● **Exercise aim**
What is needed is an exact copy of the lines in the listing below, from the one with "Where should I click to: Click the magnifier" up to and including the one with "Task: Collapse the Post menu section", with no other lines.

(Entries provided)

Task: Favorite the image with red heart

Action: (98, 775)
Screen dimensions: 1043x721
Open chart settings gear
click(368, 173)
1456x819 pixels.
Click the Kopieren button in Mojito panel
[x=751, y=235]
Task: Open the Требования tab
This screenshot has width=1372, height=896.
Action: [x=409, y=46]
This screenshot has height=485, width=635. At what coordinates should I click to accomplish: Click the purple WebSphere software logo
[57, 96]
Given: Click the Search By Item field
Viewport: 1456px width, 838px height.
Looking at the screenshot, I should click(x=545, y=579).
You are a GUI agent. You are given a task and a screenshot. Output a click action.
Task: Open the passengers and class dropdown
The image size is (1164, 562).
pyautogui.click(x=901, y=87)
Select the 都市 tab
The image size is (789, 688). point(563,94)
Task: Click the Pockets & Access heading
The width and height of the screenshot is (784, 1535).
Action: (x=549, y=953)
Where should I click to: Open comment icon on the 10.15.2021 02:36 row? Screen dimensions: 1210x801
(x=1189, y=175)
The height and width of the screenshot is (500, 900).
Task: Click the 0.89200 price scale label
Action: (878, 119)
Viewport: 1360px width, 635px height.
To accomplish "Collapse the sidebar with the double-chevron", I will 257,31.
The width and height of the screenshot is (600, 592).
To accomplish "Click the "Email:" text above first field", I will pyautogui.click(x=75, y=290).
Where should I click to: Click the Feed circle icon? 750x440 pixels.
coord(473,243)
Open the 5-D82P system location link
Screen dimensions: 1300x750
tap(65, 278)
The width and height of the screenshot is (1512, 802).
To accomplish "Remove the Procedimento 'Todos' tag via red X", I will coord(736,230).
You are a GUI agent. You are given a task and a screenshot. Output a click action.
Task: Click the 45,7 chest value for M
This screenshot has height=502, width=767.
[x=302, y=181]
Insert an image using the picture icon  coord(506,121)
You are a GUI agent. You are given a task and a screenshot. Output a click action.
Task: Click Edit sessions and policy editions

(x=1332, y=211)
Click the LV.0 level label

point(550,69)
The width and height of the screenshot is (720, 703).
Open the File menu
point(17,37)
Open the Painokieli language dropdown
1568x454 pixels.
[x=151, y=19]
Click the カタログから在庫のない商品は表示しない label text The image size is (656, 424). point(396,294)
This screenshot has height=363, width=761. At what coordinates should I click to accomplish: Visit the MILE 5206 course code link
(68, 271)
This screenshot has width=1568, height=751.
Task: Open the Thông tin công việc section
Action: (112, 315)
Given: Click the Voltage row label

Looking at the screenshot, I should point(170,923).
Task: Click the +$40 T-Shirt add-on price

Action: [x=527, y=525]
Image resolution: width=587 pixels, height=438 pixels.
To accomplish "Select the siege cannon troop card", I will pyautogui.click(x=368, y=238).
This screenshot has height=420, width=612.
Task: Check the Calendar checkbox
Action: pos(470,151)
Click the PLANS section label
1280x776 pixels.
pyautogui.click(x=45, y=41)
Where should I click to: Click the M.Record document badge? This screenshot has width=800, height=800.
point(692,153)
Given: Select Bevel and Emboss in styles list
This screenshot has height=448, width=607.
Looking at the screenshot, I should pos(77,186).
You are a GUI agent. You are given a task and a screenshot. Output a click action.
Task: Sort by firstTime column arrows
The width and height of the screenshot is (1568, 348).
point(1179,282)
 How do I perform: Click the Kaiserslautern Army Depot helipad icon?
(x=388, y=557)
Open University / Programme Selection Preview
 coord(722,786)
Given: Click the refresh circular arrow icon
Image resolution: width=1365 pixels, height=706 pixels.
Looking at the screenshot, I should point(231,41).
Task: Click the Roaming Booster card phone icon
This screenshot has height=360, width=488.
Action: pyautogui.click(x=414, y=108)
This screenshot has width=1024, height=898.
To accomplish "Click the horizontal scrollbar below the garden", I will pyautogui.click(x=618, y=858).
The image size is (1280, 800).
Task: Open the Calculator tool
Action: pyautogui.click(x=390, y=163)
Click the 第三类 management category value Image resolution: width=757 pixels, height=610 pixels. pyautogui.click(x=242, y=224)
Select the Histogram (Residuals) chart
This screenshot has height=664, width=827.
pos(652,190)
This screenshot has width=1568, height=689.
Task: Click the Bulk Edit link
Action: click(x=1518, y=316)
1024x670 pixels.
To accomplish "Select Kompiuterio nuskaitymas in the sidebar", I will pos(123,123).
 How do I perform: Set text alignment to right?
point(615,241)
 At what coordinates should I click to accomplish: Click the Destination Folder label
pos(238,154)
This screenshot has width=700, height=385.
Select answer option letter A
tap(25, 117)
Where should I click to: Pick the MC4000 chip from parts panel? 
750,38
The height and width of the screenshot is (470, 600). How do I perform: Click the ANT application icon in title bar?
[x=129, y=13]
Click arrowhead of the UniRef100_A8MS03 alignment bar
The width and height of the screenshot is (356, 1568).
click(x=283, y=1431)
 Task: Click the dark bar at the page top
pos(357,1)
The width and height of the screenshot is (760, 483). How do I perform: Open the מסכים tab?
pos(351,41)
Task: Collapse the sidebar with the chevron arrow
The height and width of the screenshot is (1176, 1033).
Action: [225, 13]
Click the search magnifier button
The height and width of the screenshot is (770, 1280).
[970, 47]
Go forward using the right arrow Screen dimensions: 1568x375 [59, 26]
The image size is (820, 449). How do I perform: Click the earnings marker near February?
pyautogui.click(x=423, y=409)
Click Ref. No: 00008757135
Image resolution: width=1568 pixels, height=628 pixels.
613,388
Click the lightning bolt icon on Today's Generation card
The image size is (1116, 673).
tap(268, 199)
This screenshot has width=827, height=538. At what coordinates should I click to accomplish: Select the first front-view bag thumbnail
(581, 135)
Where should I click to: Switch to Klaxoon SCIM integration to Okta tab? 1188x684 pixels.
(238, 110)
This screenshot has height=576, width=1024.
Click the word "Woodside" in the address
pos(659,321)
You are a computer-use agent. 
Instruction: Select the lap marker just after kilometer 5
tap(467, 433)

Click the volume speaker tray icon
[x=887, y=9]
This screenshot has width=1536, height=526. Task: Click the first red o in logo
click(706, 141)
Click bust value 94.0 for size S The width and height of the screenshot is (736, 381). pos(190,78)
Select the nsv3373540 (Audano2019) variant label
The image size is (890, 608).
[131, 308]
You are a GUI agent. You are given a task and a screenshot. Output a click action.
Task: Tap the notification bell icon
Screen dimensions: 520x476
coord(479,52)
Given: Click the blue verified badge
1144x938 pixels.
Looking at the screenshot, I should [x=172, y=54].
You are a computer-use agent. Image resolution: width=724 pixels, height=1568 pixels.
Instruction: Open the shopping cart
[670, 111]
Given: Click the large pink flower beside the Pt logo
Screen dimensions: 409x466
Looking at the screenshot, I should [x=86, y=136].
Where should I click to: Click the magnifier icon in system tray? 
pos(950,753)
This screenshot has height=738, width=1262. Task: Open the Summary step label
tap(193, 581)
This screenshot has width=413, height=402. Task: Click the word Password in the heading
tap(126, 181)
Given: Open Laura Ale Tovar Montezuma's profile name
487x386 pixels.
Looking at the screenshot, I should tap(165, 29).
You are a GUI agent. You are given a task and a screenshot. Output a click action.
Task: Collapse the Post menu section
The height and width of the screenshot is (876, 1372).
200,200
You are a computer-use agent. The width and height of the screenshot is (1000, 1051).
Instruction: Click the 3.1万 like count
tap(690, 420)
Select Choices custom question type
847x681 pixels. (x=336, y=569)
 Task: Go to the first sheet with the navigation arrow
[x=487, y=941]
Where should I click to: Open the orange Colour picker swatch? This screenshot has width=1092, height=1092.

(End Entries provided)

● **Written answer**
Where should I click to: Click the magnifier icon in system tray? 
pos(950,753)
This screenshot has height=738, width=1262. Task: Open the Summary step label
tap(193, 581)
This screenshot has width=413, height=402. Task: Click the word Password in the heading
tap(126, 181)
Given: Open Laura Ale Tovar Montezuma's profile name
487x386 pixels.
Looking at the screenshot, I should tap(165, 29).
You are a GUI agent. You are given a task and a screenshot. Output a click action.
Task: Collapse the Post menu section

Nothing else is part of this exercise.